## GOAL OF THE EXERCISE
Copy each line of the following data that contains "computer".

++++ MATERIAL TO PROCESS ++++

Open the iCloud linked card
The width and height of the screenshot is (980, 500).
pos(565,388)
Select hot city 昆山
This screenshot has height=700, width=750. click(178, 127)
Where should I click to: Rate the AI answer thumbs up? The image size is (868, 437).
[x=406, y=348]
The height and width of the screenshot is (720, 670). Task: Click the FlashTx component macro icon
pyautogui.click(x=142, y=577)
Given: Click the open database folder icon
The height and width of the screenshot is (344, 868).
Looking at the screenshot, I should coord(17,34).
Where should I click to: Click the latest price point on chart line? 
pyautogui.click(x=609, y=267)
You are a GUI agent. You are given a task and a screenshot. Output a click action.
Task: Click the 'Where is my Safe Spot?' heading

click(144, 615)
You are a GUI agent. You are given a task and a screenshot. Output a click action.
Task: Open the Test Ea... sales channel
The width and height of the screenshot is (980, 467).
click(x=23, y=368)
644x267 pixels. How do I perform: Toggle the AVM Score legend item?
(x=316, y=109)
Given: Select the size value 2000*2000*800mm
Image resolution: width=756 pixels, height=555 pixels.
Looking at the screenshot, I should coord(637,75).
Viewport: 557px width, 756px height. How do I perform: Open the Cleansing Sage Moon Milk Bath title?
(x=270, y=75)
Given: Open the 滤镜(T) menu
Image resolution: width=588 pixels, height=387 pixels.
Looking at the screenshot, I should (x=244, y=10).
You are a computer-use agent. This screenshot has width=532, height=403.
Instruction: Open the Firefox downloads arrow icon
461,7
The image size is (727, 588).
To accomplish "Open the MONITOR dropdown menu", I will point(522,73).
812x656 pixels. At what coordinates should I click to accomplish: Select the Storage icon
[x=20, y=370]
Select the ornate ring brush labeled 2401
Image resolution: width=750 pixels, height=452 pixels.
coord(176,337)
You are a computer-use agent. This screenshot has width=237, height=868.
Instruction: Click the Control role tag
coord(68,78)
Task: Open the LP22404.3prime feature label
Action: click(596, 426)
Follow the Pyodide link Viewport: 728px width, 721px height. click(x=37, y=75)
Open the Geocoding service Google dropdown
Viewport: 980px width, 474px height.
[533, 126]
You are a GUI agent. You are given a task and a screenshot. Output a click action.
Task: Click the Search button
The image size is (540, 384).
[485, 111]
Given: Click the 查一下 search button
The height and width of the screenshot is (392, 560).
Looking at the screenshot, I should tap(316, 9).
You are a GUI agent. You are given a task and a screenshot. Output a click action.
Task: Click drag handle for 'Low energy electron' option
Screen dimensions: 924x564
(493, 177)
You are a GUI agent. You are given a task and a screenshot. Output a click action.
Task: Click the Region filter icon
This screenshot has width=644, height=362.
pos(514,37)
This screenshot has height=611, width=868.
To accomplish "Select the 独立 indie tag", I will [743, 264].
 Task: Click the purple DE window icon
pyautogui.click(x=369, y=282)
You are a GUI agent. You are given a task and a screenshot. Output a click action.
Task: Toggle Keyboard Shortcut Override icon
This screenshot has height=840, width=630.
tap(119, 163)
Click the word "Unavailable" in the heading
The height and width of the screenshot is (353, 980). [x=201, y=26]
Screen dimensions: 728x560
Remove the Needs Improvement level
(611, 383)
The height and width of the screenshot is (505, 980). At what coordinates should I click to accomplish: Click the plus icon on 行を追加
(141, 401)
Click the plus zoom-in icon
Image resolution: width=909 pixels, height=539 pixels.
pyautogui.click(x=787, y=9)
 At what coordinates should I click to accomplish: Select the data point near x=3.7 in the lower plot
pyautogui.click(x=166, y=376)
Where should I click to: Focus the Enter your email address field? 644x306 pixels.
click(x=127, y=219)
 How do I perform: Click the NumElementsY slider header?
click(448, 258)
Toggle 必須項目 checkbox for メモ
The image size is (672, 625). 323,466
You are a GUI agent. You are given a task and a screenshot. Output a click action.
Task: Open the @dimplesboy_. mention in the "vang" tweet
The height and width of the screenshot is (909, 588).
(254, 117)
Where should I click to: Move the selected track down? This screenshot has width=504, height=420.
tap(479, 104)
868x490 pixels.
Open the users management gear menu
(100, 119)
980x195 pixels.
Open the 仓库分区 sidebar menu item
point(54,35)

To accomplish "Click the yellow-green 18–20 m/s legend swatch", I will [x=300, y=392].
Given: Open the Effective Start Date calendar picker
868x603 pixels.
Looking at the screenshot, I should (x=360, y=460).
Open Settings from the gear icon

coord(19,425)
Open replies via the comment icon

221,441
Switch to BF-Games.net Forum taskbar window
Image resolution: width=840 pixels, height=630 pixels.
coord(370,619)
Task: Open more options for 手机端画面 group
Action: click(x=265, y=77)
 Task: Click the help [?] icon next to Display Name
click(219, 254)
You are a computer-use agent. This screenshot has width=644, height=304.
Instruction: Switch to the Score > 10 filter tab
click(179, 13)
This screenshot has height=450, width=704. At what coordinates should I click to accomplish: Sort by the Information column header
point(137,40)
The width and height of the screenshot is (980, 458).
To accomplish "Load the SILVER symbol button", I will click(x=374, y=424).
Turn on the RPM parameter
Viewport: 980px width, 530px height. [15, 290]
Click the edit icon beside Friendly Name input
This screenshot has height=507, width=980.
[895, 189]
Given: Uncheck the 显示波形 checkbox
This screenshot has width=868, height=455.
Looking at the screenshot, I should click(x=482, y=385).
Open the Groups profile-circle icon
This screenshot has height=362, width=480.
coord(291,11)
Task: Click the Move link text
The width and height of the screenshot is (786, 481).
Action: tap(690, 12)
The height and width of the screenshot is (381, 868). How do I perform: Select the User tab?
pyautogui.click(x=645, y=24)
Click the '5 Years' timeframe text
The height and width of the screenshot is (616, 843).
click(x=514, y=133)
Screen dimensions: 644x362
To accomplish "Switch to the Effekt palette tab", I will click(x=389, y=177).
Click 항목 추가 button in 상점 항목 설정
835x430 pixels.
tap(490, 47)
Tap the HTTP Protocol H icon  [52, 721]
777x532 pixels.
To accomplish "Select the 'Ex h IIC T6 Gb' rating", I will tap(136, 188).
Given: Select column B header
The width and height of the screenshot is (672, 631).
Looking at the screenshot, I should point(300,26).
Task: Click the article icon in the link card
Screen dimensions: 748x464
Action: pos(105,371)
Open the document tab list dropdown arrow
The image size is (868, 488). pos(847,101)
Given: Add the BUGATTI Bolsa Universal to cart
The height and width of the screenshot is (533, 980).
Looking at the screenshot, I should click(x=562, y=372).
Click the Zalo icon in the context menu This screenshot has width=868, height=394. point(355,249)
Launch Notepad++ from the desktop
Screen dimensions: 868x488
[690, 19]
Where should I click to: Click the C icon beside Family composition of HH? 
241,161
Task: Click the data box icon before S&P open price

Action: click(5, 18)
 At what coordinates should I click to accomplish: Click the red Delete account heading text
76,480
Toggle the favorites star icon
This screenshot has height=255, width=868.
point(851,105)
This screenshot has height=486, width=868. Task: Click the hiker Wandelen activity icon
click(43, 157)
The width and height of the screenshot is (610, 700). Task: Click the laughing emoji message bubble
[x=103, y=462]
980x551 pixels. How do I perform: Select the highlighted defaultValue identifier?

++++

## EXERCISE ANSWER
You are a computer-use agent. This screenshot has width=532, height=403.
You are a computer-use agent. This screenshot has width=237, height=868.
You are a computer-use agent. This screenshot has width=644, height=304.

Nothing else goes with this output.